A garden for residents to enjoy

The Supreme Winner was also the winner of Soft Landscaping and Commercial Garden award. Kingston Landscape Group took both accolades for their Streatham Hill project, a gated residential development built around a landscaped communal courtyard garden located in South West London. Enclosed on three sides by five and six storey apartments, the garden is an exquisite centrepiece that has been planted to bring year-round pleasure and interest for residents.

This garden has been created with its residents and other users firmly in mind. From the first floor level, above a car park, residents can access a second floor garden above a new retail unit via an external staircase. The garden features 60 semi-mature trees, with more than 6,000 spring bulbs planted at their feet, scented plants and herbs, and corten steel seating, borders and cladding on the three raised water features to offset the planting.

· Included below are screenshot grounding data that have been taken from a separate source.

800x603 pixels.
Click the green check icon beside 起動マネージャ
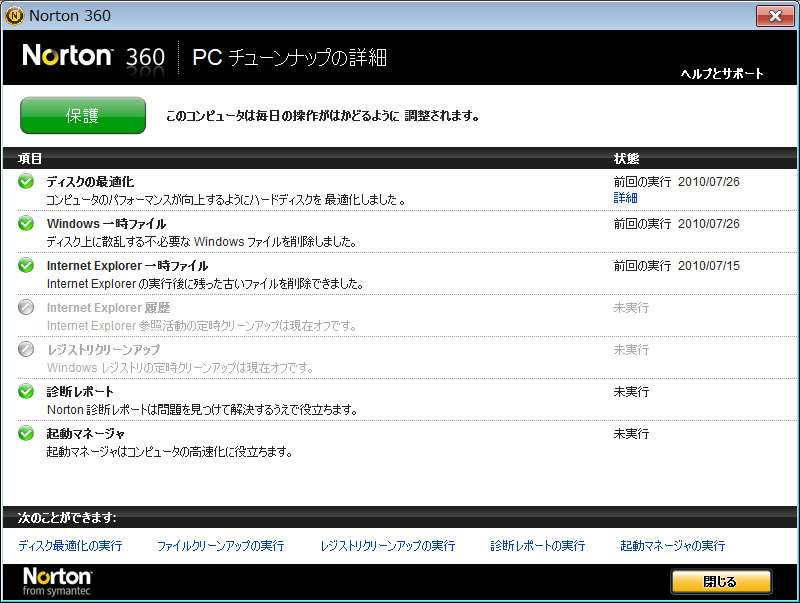(x=26, y=433)
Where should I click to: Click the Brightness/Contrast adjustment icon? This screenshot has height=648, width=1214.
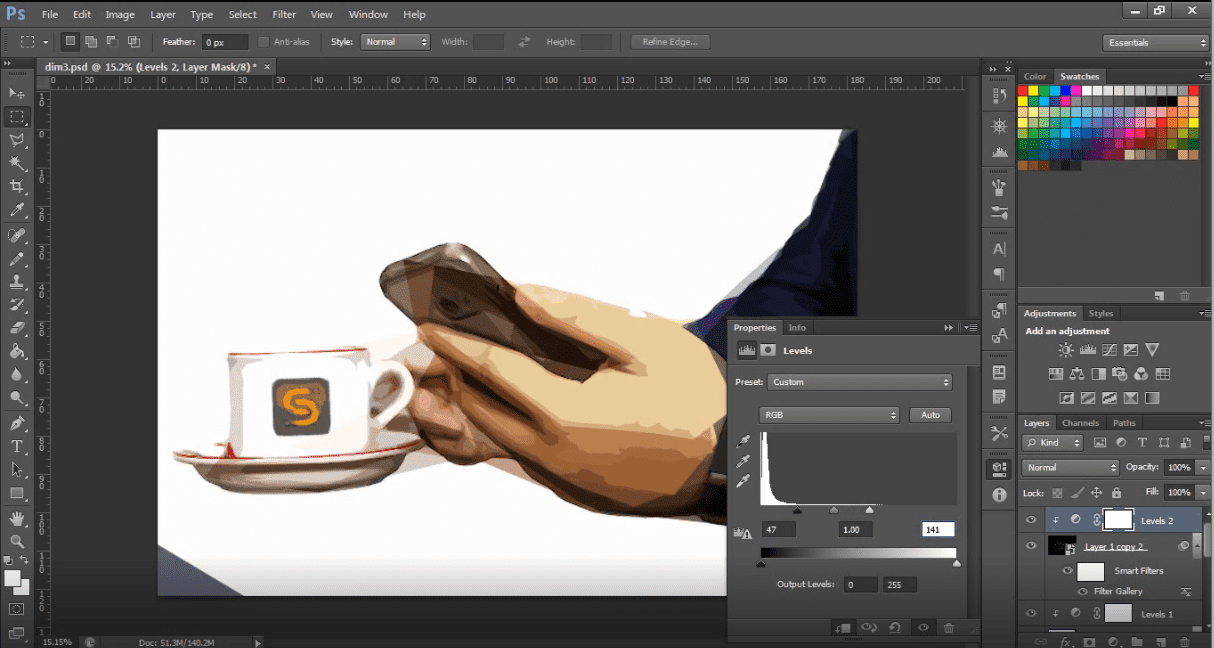[x=1065, y=350]
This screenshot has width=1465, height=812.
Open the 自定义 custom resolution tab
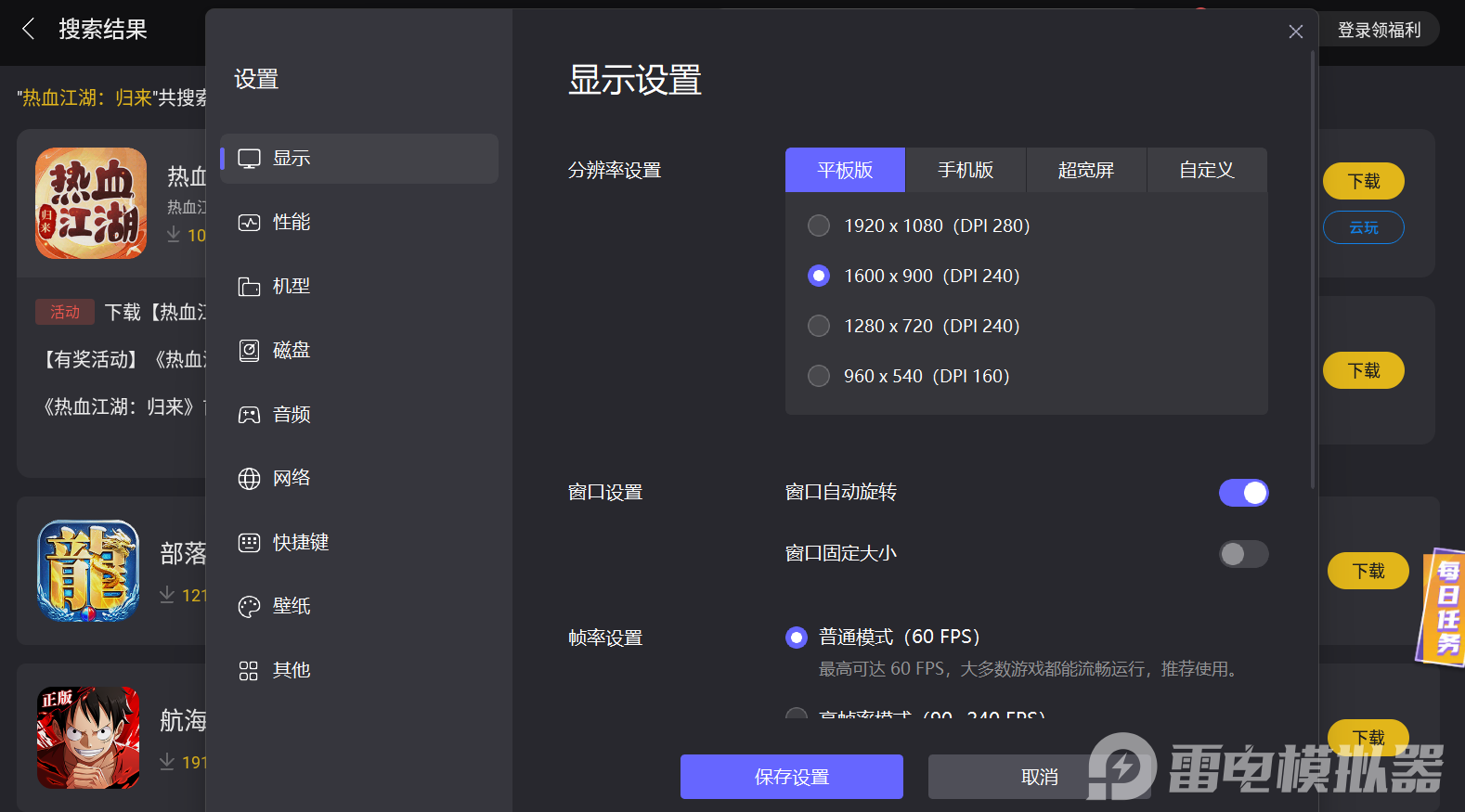(1207, 170)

According to the judges, the Streatham Hill project represents “a comprehensive landscape treatment with a creative use of planters, Corten steel and beautiful soft landscaping. The composition of the space made it feel like a number of smaller gardens which could be enjoyed by the residents and offered inspiration.”

Scandinavian influences

Winner of the award for Project Value £100,000 to £200,000, Artisan Landscapes, had to combine a long list of requirements with a Scandinavian look and feel on a large, sloped plot when it came to creating a formal, full sun garden on its Ridgeview project. Corten steel was in evidence on this project too, used to clad a paved, raised patio and steps, and as a retaining wall and planters. In addition to the naturalistic planting and a large vegetable garden featuring raised beds, the garden also features a multitude of surface finishes, including sandstone steps, clay brick-paved pathways and resin-bound gravel.

Modernist lines

Skyfall by Landscapes 4 Living, winner of the award for Project Value £60k – £100k, is an example of how the garden and the house should be symbiotic. The modernist lines of the house, clean and unfussy, are matched by the geometric placement of lawn, path, border and planting, all of which allow a sculpture piece set against a smooth surfaced, feature wall with a large cut-out ‘window’ framing the planting behind, to rightly take the spotlight

On different levels

Paradise in Ealing by Oakley Landscapes, winner of the Hard Landscaping award, again shows how different levels are important in successful garden design. As with the terraces in the Supreme Winner, here the landscapers have cleverly used heights of brickwork and decking to shape the garden. The visitor’s eye is guided by the angles and curves of the hard landscaping.

Colour in the community

Winner of the Community Garden award, Aldeburgh Hospital garden by Roger Gladwell Landscape Design and Construction is a lesson in the powerful use of colour. A bold mixture of purple and yellow combine to give a feel of hope and happiness in a garden designed with the purpose of helping the ill and the anxious.